(Data items)
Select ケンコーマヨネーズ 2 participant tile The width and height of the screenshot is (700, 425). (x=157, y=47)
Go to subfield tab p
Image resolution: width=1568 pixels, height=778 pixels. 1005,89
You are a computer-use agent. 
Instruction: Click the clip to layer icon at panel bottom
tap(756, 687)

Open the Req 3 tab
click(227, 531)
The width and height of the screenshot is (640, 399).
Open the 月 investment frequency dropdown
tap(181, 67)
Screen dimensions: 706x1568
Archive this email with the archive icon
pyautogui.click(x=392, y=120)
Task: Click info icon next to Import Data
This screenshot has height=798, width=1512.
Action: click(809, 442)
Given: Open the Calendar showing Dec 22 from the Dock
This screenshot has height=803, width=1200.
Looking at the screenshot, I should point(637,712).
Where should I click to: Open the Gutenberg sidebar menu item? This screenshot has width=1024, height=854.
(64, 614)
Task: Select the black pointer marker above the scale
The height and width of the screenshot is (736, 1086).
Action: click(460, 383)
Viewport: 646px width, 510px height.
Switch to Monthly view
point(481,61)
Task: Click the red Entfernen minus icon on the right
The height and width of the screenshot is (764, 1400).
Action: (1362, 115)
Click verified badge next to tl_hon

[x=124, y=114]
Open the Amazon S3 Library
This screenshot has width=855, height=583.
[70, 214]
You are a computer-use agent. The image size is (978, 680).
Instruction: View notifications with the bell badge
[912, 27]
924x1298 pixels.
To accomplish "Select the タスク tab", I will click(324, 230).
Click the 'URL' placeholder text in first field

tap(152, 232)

WHAT THE TASK REQUIRES | When you reach the line that contains "Task: Click info icon next to Import Data", stop; that line and every line before it, from the very first line of the data, should be restated word for word.

ANSWER TO THE EXERCISE |
Select ケンコーマヨネーズ 2 participant tile The width and height of the screenshot is (700, 425). (x=157, y=47)
Go to subfield tab p
Image resolution: width=1568 pixels, height=778 pixels. 1005,89
You are a computer-use agent. 
Instruction: Click the clip to layer icon at panel bottom
tap(756, 687)

Open the Req 3 tab
click(227, 531)
The width and height of the screenshot is (640, 399).
Open the 月 investment frequency dropdown
tap(181, 67)
Screen dimensions: 706x1568
Archive this email with the archive icon
pyautogui.click(x=392, y=120)
Task: Click info icon next to Import Data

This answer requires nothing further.